(Beginning of THE DATA)

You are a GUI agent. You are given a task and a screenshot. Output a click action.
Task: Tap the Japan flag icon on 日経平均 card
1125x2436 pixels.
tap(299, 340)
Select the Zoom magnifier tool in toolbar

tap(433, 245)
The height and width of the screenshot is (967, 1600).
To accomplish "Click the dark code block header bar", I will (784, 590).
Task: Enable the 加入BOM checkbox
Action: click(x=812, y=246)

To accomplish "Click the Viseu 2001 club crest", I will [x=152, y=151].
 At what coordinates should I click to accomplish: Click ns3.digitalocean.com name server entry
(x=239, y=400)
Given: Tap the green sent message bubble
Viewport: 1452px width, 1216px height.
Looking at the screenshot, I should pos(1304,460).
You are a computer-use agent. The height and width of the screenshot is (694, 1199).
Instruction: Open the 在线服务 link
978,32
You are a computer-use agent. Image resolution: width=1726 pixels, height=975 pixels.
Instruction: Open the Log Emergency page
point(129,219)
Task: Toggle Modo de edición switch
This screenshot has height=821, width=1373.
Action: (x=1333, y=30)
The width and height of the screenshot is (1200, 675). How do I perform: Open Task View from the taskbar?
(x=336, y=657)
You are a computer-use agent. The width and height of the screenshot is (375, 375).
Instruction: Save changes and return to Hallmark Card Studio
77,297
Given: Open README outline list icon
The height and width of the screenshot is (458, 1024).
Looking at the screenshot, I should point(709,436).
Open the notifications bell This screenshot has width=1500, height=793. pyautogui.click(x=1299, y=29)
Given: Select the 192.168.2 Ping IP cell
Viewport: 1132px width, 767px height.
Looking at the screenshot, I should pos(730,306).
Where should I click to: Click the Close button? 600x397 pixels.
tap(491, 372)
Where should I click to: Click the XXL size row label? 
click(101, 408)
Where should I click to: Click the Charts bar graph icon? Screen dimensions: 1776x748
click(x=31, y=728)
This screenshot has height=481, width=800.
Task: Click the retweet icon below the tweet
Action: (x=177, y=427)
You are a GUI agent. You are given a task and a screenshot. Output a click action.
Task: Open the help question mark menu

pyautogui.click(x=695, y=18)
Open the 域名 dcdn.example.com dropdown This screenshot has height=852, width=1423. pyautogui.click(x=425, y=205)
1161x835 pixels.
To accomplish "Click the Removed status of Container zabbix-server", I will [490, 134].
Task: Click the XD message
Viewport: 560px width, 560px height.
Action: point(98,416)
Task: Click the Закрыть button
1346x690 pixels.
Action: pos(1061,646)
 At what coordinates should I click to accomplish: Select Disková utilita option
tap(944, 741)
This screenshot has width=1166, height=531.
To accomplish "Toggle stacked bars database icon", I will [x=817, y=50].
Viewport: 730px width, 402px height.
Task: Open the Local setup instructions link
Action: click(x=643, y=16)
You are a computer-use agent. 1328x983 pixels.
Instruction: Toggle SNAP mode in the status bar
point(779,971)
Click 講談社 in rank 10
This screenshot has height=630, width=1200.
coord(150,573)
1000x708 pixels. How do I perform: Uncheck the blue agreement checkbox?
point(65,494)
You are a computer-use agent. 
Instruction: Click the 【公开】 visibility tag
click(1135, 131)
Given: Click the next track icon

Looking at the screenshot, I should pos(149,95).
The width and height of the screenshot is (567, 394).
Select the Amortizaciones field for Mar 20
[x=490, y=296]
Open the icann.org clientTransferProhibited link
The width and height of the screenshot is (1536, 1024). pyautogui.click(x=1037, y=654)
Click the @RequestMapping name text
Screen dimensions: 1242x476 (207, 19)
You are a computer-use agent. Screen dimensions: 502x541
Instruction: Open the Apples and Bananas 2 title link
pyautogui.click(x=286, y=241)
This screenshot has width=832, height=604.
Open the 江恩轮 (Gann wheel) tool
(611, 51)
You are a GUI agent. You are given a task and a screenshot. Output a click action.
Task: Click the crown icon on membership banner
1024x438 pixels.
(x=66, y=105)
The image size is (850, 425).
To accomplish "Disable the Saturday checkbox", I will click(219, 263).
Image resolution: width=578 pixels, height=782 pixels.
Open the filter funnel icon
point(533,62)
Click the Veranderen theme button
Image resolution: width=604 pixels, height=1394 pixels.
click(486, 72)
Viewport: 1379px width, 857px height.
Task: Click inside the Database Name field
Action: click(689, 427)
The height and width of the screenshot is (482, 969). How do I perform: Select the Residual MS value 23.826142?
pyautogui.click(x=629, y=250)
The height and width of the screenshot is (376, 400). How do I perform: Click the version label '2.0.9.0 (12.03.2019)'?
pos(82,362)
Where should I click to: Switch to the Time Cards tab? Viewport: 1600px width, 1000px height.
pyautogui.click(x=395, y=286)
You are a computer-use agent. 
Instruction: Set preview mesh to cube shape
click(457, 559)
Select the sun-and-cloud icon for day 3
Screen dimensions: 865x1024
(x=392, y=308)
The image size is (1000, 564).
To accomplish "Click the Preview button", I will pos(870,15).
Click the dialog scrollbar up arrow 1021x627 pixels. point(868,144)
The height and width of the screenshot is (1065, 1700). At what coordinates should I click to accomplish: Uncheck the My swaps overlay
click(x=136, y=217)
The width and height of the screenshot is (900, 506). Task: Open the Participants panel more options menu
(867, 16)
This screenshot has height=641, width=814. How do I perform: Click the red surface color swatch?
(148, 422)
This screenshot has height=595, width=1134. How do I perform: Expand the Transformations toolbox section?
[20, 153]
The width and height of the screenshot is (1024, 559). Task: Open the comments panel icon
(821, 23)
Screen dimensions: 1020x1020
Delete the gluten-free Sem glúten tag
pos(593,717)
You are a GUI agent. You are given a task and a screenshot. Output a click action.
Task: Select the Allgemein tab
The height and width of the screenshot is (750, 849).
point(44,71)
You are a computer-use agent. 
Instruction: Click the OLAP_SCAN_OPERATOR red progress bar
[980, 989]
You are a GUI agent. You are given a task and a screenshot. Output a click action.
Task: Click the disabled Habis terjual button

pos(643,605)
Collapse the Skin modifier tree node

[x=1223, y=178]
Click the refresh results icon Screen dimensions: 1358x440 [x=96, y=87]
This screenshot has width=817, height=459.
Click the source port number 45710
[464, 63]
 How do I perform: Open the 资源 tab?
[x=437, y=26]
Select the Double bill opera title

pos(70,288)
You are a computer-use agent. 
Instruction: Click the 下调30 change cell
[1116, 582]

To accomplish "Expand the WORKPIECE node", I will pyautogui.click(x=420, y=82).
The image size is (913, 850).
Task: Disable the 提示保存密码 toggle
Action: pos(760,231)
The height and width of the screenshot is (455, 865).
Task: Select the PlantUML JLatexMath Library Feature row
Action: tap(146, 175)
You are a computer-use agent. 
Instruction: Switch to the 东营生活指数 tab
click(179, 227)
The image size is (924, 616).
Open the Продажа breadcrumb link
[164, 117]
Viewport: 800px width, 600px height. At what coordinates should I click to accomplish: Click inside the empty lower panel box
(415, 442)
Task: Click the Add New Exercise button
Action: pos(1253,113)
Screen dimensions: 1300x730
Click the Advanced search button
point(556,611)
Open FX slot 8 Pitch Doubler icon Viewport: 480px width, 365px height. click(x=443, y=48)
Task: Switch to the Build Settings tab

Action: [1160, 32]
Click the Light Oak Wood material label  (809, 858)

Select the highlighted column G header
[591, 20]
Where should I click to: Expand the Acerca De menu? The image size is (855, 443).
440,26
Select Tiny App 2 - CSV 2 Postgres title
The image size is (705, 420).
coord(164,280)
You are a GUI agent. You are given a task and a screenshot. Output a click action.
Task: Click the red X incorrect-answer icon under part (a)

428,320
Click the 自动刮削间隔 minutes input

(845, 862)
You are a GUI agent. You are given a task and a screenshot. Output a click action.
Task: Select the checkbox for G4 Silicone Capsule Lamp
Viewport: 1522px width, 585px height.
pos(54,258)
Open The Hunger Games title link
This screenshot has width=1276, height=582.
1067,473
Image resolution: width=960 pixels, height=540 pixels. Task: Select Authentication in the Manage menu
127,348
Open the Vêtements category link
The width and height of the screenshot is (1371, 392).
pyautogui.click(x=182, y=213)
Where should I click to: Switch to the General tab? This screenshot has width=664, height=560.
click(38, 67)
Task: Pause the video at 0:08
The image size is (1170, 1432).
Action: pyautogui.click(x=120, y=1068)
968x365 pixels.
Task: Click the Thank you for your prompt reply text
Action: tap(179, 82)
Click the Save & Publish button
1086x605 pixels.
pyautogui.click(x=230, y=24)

(End of THE DATA)

**INSTRUCTIONS FOR THE TASK**
Send back an exact copy of only the lines from the line with "Instruction: Save changes" up to and including the line with "Given: Select the 192.168.2 Ping IP cell" in the data above.

**ANSWER FOR THE TASK**
Instruction: Save changes and return to Hallmark Card Studio
77,297
Given: Open README outline list icon
The height and width of the screenshot is (458, 1024).
Looking at the screenshot, I should point(709,436).
Open the notifications bell This screenshot has width=1500, height=793. pyautogui.click(x=1299, y=29)
Given: Select the 192.168.2 Ping IP cell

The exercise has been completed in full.